__Page__
• • • • •

# Nissan may stop Audi from using 'Q'



## JPA (Nov 22, 2000)

I dobut anyone spending so much on a car is going to be 'confused' about which dealer they are going to. Duh!
News Release:
DETROIT - Luxury automaker Audi wants to start using the letter Q for its models, a proposition that is making rival Nissan queasy. 
Nissan's luxury Infiniti brand has used the letter Q since its launch in 1989. Infiniti started with the Q45 and has also trademarked QX56, QX4 and "the new Q." 
Audi has been partial to the prefix A, with the A3, A4 and other models. But it recently announced plans to market SUVs named the Q7 and Q5 between 2006 and 2009. 
That prompted Nissan to file a lawsuit in federal court Tuesday. It says Audi's use of Q "is likely to cause confusion, deception or mistake among customers." 
Audi was still reviewing the lawsuit and had no comment, spokesman Patrick Hespen told the Detroit Free Press.


----------



## A4Jetta (Feb 16, 1999)

*Re: Nissan may stop Audi from using 'Q' (JPA)*

Remember they sued BMW for using the word "Z" in Z3/Z4/Z8? Sued Nissan.com for web name? I wonder why BMW didn't backfired them when they used "M" in 35/45 which can "confuse" those who are buying M3.

• • • • •

__Dataset records__

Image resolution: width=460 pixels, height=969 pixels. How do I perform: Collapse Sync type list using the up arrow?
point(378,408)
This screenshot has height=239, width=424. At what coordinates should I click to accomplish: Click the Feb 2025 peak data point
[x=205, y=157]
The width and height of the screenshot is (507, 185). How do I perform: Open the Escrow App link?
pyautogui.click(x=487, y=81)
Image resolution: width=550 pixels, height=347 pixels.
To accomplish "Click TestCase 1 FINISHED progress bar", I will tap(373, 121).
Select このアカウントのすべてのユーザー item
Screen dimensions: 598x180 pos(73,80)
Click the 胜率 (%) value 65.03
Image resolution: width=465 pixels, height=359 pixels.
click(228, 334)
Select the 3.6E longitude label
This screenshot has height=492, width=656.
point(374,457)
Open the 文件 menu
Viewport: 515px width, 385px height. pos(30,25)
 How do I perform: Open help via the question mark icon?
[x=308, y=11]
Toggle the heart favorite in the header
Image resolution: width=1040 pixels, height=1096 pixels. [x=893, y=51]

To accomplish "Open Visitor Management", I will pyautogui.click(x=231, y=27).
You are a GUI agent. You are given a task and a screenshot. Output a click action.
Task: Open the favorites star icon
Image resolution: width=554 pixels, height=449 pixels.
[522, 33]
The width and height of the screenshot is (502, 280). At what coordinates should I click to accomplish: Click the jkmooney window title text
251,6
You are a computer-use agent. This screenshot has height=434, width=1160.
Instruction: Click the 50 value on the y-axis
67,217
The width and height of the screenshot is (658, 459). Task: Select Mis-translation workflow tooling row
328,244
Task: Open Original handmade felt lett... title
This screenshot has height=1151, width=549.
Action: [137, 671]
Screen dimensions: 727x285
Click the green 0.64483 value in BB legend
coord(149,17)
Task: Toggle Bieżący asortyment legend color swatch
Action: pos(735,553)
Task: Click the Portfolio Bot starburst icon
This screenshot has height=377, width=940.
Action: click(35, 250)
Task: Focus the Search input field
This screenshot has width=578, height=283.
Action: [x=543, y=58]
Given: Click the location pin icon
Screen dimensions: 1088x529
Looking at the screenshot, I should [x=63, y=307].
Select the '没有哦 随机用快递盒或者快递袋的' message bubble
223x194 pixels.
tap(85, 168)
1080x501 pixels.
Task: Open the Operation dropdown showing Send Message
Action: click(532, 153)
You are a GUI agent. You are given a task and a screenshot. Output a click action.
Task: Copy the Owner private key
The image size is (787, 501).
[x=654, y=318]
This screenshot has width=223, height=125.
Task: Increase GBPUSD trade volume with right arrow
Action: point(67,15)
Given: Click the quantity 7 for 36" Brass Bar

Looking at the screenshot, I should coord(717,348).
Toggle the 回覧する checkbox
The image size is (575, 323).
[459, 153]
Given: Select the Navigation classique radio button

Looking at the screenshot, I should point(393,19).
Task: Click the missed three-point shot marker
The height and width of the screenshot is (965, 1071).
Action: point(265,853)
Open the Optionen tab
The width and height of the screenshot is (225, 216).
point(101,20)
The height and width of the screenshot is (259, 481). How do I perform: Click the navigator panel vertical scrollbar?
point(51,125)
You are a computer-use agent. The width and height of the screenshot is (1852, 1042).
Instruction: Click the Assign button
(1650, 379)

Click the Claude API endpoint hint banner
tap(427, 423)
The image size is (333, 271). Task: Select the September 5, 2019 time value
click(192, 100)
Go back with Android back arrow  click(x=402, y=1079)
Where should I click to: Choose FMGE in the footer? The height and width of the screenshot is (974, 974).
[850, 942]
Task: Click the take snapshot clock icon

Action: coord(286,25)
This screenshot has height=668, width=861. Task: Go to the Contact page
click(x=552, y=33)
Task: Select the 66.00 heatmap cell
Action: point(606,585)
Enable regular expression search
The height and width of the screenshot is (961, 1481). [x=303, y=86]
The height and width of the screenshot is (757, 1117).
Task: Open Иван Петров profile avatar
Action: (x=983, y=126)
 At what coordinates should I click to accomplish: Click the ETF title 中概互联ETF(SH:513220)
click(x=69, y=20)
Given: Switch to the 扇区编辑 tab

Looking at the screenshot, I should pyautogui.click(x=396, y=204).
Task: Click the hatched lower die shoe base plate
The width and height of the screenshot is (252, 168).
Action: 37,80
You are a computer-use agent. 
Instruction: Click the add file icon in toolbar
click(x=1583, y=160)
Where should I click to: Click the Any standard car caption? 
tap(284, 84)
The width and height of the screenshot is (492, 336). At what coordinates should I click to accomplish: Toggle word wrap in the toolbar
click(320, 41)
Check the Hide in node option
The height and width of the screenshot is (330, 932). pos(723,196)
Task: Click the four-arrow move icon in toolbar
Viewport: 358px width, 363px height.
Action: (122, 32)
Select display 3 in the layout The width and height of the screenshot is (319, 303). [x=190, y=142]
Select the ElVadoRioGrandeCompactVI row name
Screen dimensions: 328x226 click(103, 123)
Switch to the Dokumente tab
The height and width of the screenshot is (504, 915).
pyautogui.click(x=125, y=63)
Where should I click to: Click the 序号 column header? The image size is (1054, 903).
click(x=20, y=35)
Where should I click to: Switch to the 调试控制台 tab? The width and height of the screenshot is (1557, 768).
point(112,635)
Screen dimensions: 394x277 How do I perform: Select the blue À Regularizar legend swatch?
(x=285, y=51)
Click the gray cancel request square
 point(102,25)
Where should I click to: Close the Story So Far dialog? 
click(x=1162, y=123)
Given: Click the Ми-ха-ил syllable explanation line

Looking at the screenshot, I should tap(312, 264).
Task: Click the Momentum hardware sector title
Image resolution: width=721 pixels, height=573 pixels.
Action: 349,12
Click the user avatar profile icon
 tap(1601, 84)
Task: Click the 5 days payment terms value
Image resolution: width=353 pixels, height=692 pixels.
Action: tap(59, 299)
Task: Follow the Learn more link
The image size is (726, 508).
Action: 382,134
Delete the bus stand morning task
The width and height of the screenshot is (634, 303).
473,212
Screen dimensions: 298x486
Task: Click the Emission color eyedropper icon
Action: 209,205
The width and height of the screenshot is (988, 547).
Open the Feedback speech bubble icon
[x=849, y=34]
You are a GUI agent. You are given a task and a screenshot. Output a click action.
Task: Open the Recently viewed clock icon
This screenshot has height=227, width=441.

• • • • •

__What to work on__
1 > Check each statement against the Nissan and Audi thread and answer yes or no, quoting the words that decide it: (a) Infiniti has used the letter Q since it launched in 1989. (b) An Audi spokesman defended the company's plan to use Q. (c) Audi planned to sell sedans named the Q7 and Q5.
2 > Write the next part of the Nissan and Audi thread, starting after its final sentence.
The lines were taken from a separate source and are not part of the Nissan and Audi thread.

__Task responses__
1 >
(a) Yes: "Nissan's luxury Infiniti brand has used the letter Q since its launch in 1989."
(b) No: "Audi was still reviewing the lawsuit and had no comment"
(c) No: "plans to market SUVs named the Q7 and Q5 between 2006 and 2009"

2 >
Infiniti also accussing of using "X" in AWD as in G/M35X as BMW started using it a decade ago in E30 325iX.










_Modified by A4Jetta at 9:15 AM 3/24/2005_


----------



## sieben (Nov 23, 2002)

*Re: Nissan may stop Audi from using 'Q' (JPA)*

not a slam at all, but there's been a thread on this in the lounge for just over 24 hours now with 100+ posts and 2600+ views...
http://forums.thecarlounge.net...97169
http://****************.com/smile/emthup.gif


----------



## [email protected] (Apr 9, 2004)

*Re: Nissan may stop Audi from using 'Q' (silver30v)*

I ran a coloumn on it this week. I didn't realize they sued BMW over Z as well. If they lost that, I'm guessing the merits of the Q argument are questionable.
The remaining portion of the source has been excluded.